Comme toujours en pareil cas, il faut ignorer les regards dubitatifs et se concentrer sur les plus crédules de la tablée. Une fois le regard du plus naïf capté, il faut l’abreuver de détails d’une précision méticuleuse afin de lui arracher un commentaire qui valide la fable. Ce soir-là, ce fut l’épouse d’un viticulteur bordelais qui opina du chef en déclarant :
— J’en étais sûre, cette histoire est trop grosse, trop monstrueuse pour être vraie ! C’est une fable !
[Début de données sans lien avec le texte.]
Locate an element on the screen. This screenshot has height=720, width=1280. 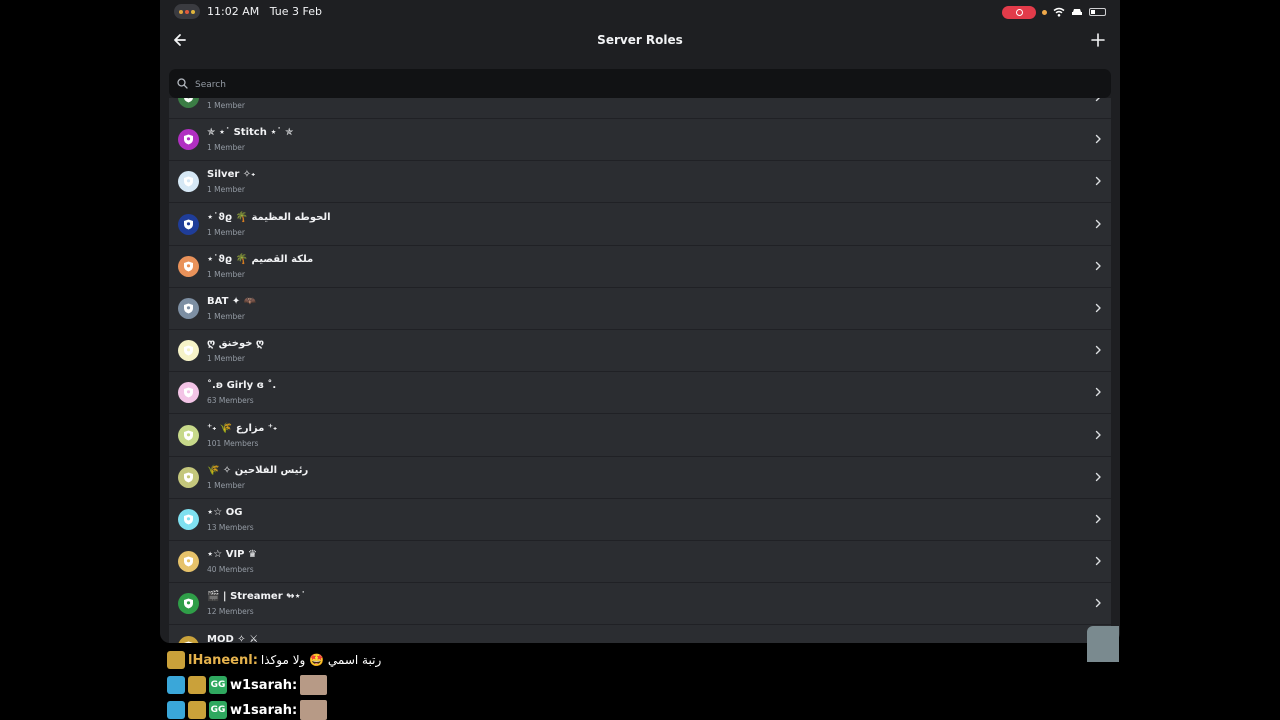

Elle fut suivie par son mari qui entraîna le reste de la table, et la suite du dîner tourna autour de ce sujet. Chacun y allait de son expertise, de ses doutes qu’il avait toujours eus, les uns et les autres se persuadaient entre eux, construisant un scénario autour de mon mensonge, et au terme du repas, personne n’aurait osé reconnaître qu’il avait crû une seule seconde à l’histoire, pourtant vraie, de Dracula le Comte du pal. Le lendemain midi, grisé par mon succès de la veille, j’avais récidivé avec de nouveaux cobayes. J’étais cette fois-ci le fils d’un riche industriel américain qui détenait des usines de construction automobile à Détroit et dont l’enfance s’était déroulée dans le vacarme industriel des ateliers. J’avais corsé l’affaire en m’affublant d’un autisme profond qui m’avait fait rester muet jusqu’à l’âge de sept ans. Gagner les cœurs par un exercice de mythomanie qui touche la sensibilité de ses victimes est vraiment ce qu’il y a de plus aisé.
— Mais quel fut votre premier mot ?! s’exclama ma voisine, devant son filet de sole intact et froid.
— Pneu ! lui répondis-je avec sérieux.
— Pneu ?! répétèrent de concert mes compagnons de table.
— Oui, pneu, dis-je une nouvelle fois, c’est incroyable, non ?
— Ahhhh, mais c’est pourquoi vous avez monté des garages, tout s’explique, c’est fou tout de même le destin ! avait enchaîné ma voisine au moment où son assiette repartait en cuisine aussi pleine qu’à son arrivée.
Le reste du déjeuner fut consacré aux miracles de la vie, à la destinée de chacun, au poids de l’héritage sur l’existence de tous et j’avais savouré, avec mon cognac aux amandes, ce plaisir fou et égoïste de monopoliser, l’espace d’un instant, l’attention des gens avec des histoires aussi solides qu’un coup de vent.